§ EXCERPTED PASSAGE
The Best is Not Enough

When we chase after greatness, who and what are we leaving by the wayside?

Review by Heidi Klumpe

The Good-Enough Life by Avram Alpert was both what I expected and not. I expected this book to talk me out of my desire to be great, but I did not expect it to do so with a trek across ethics, history, economics, and science. I expected “good-enough” would mean a life that is small and sufficient, but not that Alpert would extend this to a world with enough good (i.e., food, housing, purpose, and justice) for everyone.

Alpert’s vision for improving society is vast and, at times, vague and utopian, but what he opposes is more clear: “A unifying theme cuts across much that troubles us in life. We can call this unifying theme greatness.” To be clear, he is not denying that some individuals have intrinsic greatness or outlier abilities. Instead, he is concerned with how greatness is confused with poor correlates (e.g., money, fame, power), how becoming great seems like the best thing to do with our lives, and the belief that optimization produces the best outcomes. The book maps the “poisonous” effects of such thinking “for ourselves, our relationships, our societies, and our planet.” Alpert identifies four aspects of this thinking.

First, “greatness” is often a fiction. Society can confer greatness on the unqualified and overlook people of high value. Our desire for greatness can be at odds with our limitations and weaknesses. We often hope brilliance or wealth can fix our problems, but they do not. This is true in our personal lives, as well as in public policy. Alpert points out that waiting for a “great” technical breakthrough to address climate change can overlook non-technical stumbling blocks in politics; hoping that more “optimal” use of resources will sustain us overlooks the human tendency to increase consumption apace.

(Records of locating words and elements)
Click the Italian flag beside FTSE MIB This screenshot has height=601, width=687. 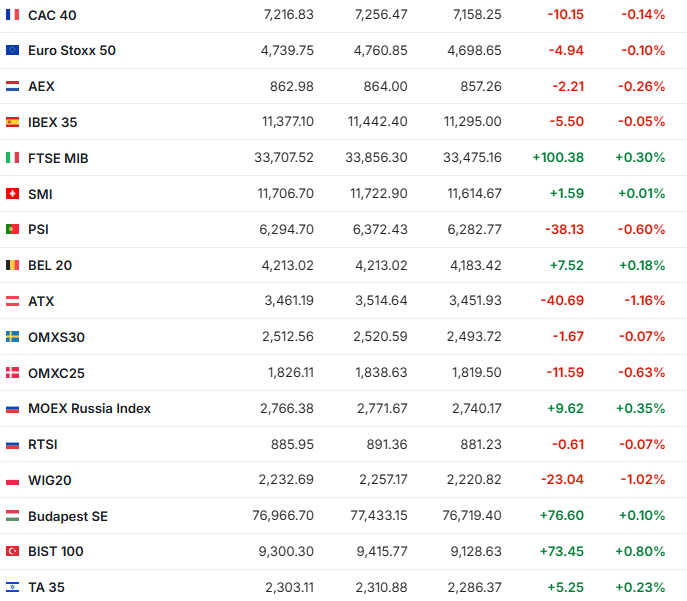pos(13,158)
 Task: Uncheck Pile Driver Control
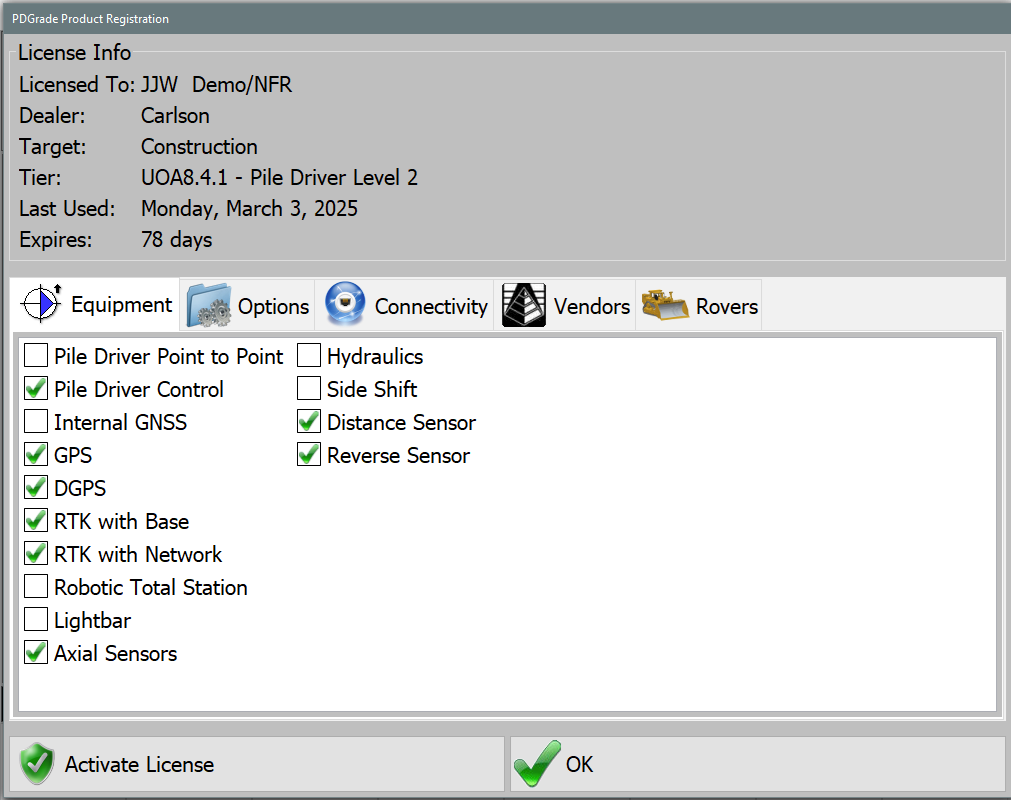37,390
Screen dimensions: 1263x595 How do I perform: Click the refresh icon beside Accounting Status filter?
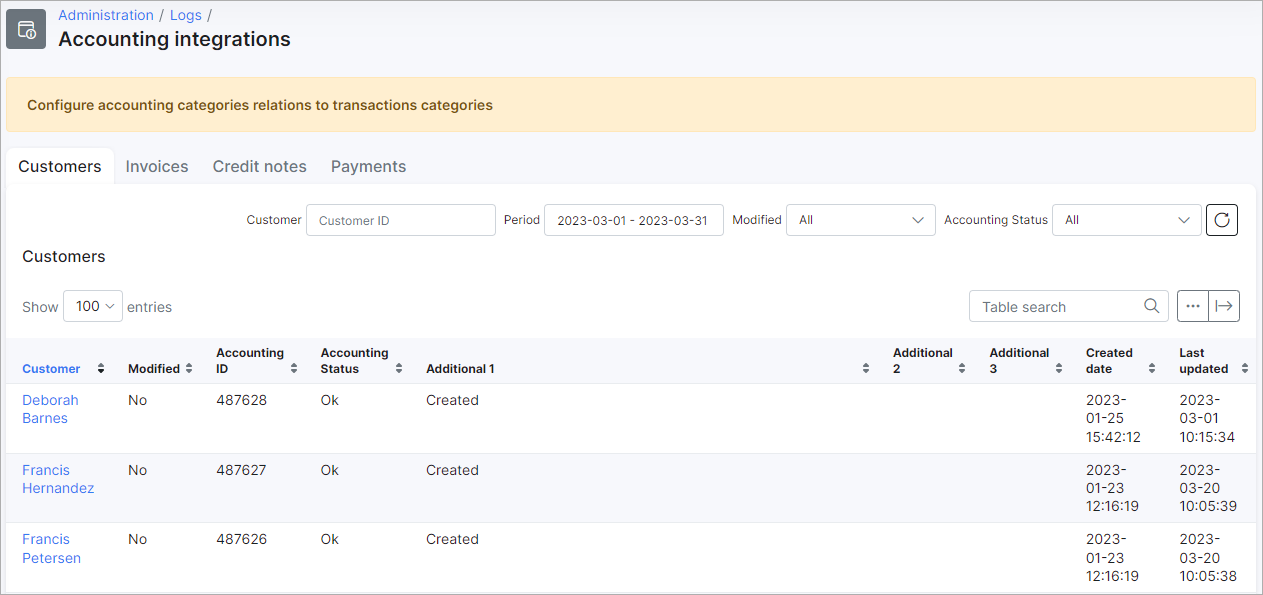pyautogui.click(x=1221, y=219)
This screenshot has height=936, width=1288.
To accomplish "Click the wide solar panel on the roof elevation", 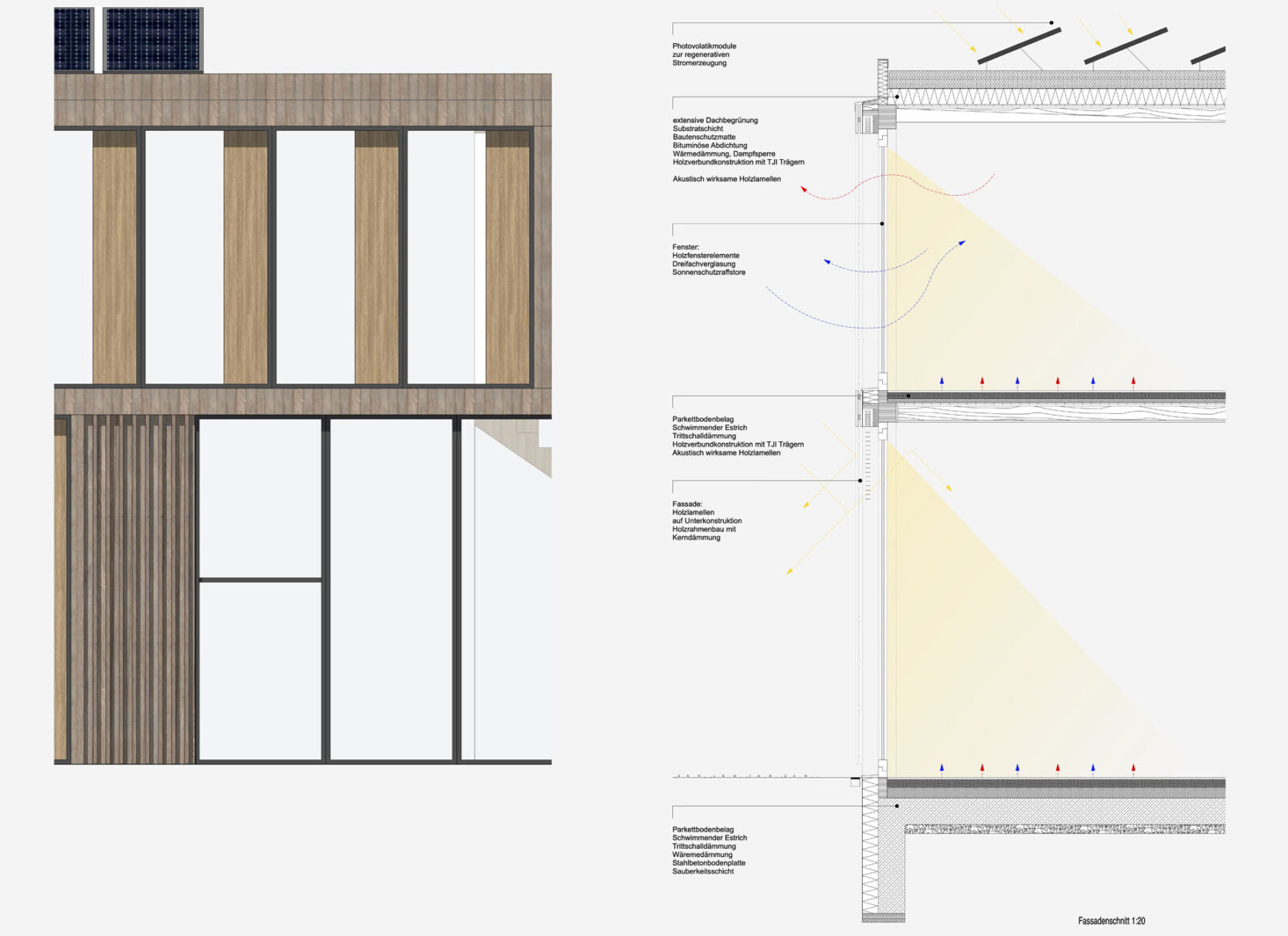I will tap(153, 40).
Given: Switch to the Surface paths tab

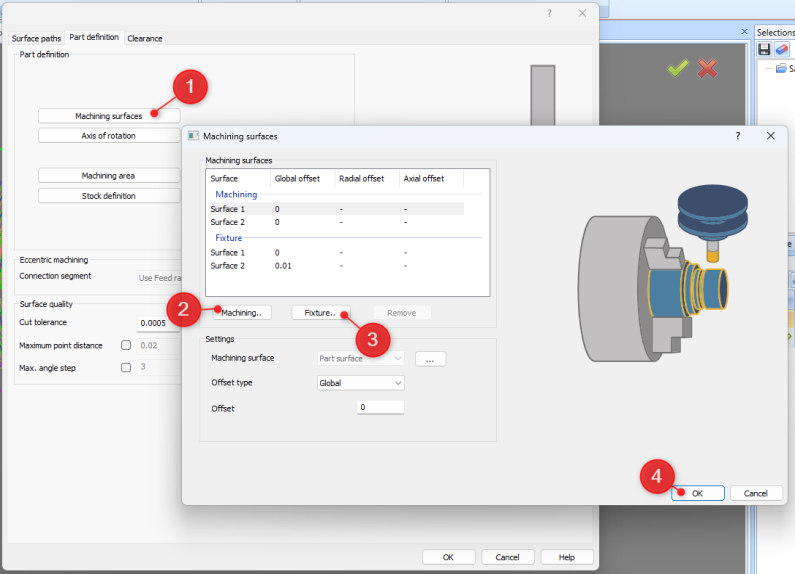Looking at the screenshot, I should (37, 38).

§ WHAT IS ASKED
1 - The book review above names the fields that the book treks across. List them.
2 - In the book review, how many aspects of greatness-centered thinking does Alpert identify?
3 - Continue the book review from the point where it stops.

§ SOLVED PROBLEMS
1 - Ethics, history, economics, science

2 - Four

3 -
The second problem is inequality. A key point in the book is that greatness justifies social stratification. Adam Smith, when describing the “invisible hand” of a free market, predicted financial inequality would exist because successful individuals will selectively enrich themselves or because useful technology is held by a privileged few. This is acceptable to Smith because the greatness of a few will uplift society as a whole, but Alpert thinks such inequality can have dangerous consequences, as “[e]conomic plutocracy inevitably subverts political democracy.”

A third problem of greatness is that it requires some competition to determine who is great, and “winner-take-all” competitions are wasteful. A large collective effort benefits only a single winner, and the “losers,” no less great, are left with nothing. While reading, I thought of the Tour de France, where everyone cycles impressively fast for hours but mere seconds define the difference between a stage win and obscurity. Similar phenomena can keep less well-known scientists from funding their research (the “Matthew effect”) or bankrupt small businesses (brick-and-mortar bookstores in the age of Amazon). Alpert is also leery of what anointing “winners” enriches in society, such as aggression or superficial motivations.

Seeking greatness turns our focus inward, and we lose sight of who our efforts are meant to benefit.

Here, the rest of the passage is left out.